Je pense que c’est un vrai mariage céleste, s’il en existe ! Un jour, Christian avait rencontré Anne et Alexandre depuis la fenêtre par laquelle j’arrose leurs plantes au début du film. Comme je vous l’ai dit, le visage de Christian avait été brûlé par la soude caustique quand il avait trois ans, son frère aussi avait été brûlé par un incendie dans son enfance. Il en avait conçu un rapport au feu pour le moins ambivalent: tout en étant amoureux du feu il en avait peur aussi. Il me demandait de lui faire du feu même en plein été, tout en me disant qu’il remettait sa vie entre mes mains en toute confiance pendant qu’il dormait devant le foyer. Ce jour-là, chez moi, Christian plongea dans un doux sommeil devant le feu de cheminée. Il avait rêvé qu’il se mariait à l’Eglise Saint Laurent avec Anne, et il avait vu dans son rêve qu’Alexandre portant son bonnet le filmait ! À propos du mariage, il m’a confié qu’en raison des blessures qu’il portait au visage, aucune femme ne voulait de lui. En réalité, pour moi ce mariage, qui est la réalisation du rêve de Christian, est un cadeau fait à Christian et aux spectateurs à la fois.

Aviez-vous décidé dès le départ d’accompagner Christian jusqu’à sa mort ?

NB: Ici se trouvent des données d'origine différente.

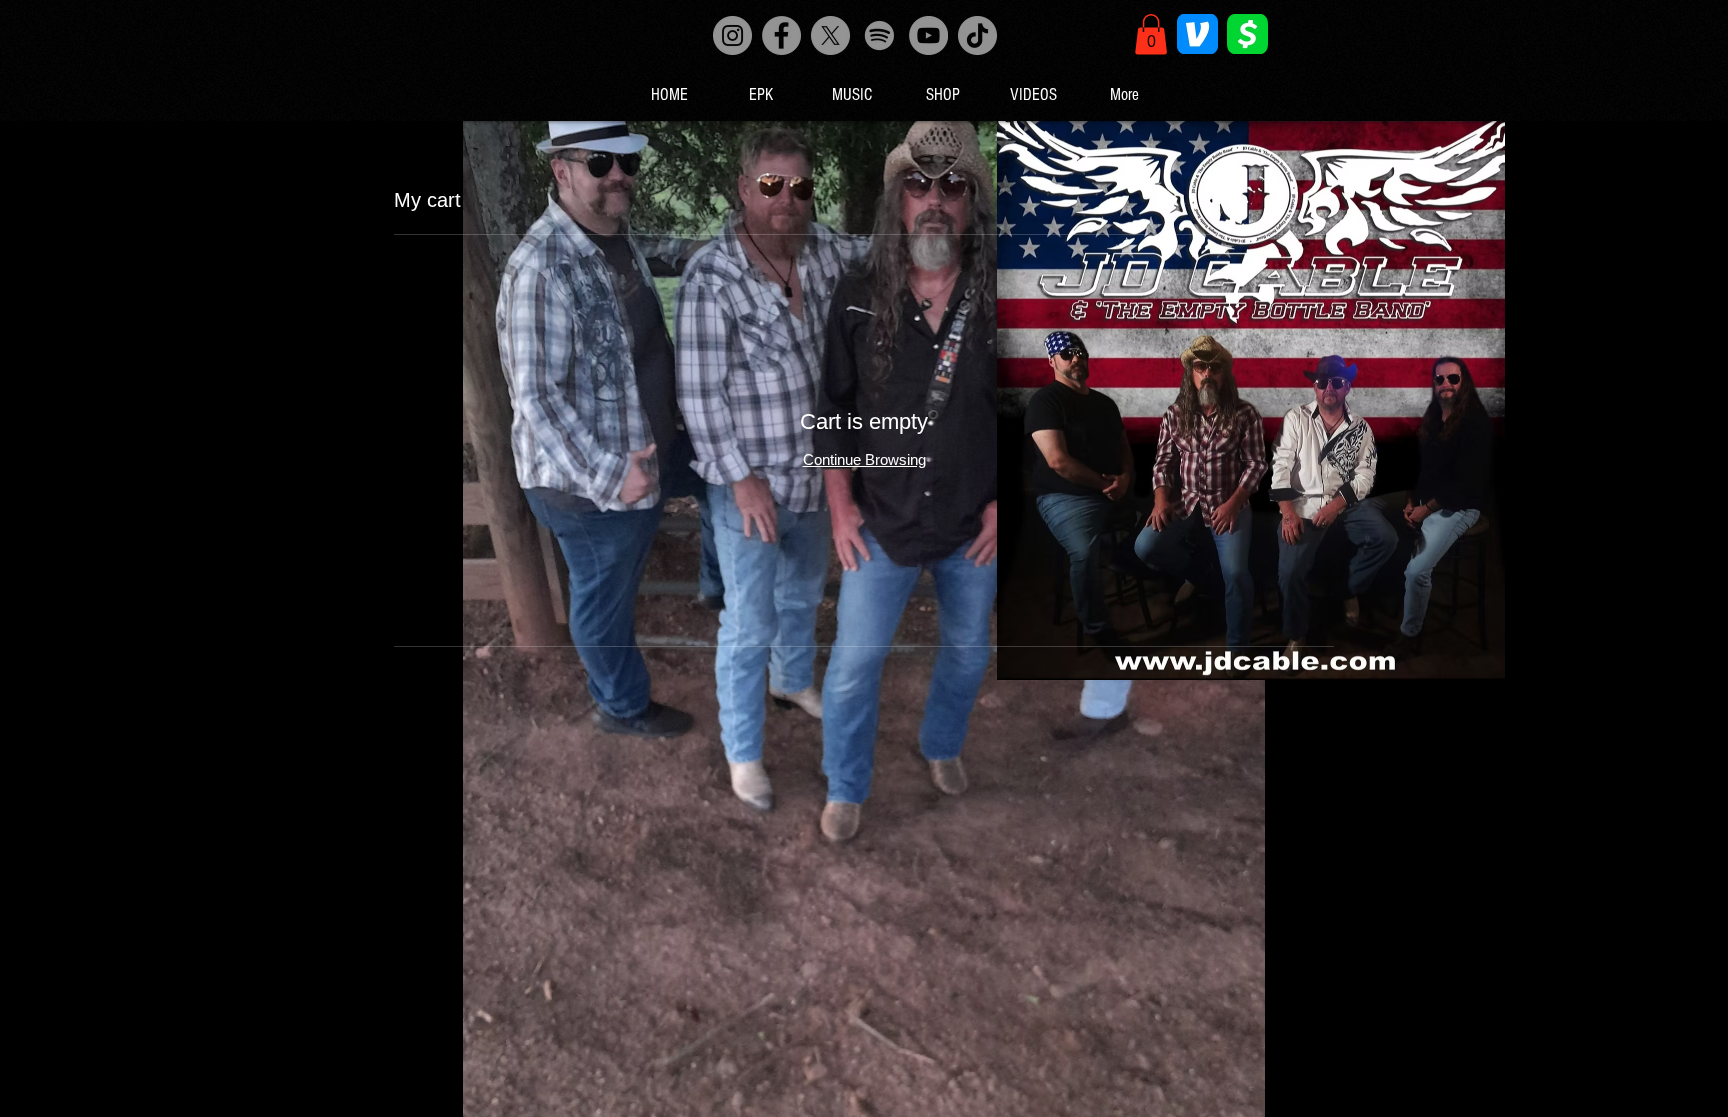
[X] (830, 35)
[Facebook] (781, 35)
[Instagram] (732, 35)
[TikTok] (977, 35)
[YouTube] (928, 35)
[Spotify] (879, 35)
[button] (1151, 34)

Je l’aimais, je voulais aller jusqu’au bout. L'objectif n’était pas de le filmer jusqu'au stade terminal, mais de montrer, outre sa situation désespérée, l’amour infini qu'avait développé Christian pour la caméra. La caméra était devenue pour Christian une nécessité de survie, un lien avec la vie qui s'enfuyait. C'est ce qui ma donné la volonté de continuer. Un jour, Christian, sur un coup de tête, m’a dit « Arrête de me filmer ! ». Alors j’ai arrêté.

 

 

Il m’a dit « Tu vois que tu n’es pas un vrai réalisateur; un vrai réalisateur, c’est celui, qui, même si son personnage le gifle, continue à le filmer ». Il avait peur de la caméra mais très rapidement il a réussi à apprivoiser l’objectif jusqu'à un lien fusionnel, presque cannibale avec celui-ci. Néanmoins Christian n'a jamais cessé de douter que le film puisse arriver à exister. Jusqu'à la fin. Mais Christian est un formidable manipulateur : pour me stimuler, il rêvait à haute voix à l'avenir du film. « Tu sais, j’ai rêvé que l’affiche de ton film était partout sur les devantures des cinémas de Paris ! ». Une autre fois, il avait imaginé qu’avec mon père, il avait regardé le film dans une salle de cinéma. En tout cas, il faisait souvent des rêves de ce genre. Son rapport à la caméra est devenu très vite excellent. Au tout début du film, il était curieux de savoir où j’habitais. Une crainte non dénuée d'arrière pensées, car il possédait des toiles de maître de grande valeur chez lui, et je n'étais qu'un inconnu. Il ne m'a accordé véritablement sa confiance qu'après être venu chez moi et avoir visionné les premières scènes du film. Alors là, d’un coup, il a compris l’importance de l’image. C’est à ce moment précis que la caméra est devenue son unique interlocutrice, une interlocutrice qui ne peut trahir. Grâce à elle, il pouvait à nouveau sortir de la solitude à laquelle la maladie et l’abandon le condamnaient : communiquer avec les autres, tous les autres, même si ce n'était que sur le mode indirect du média film. Une communication qui prenait à ses yeux la dimension de l'ubiquité.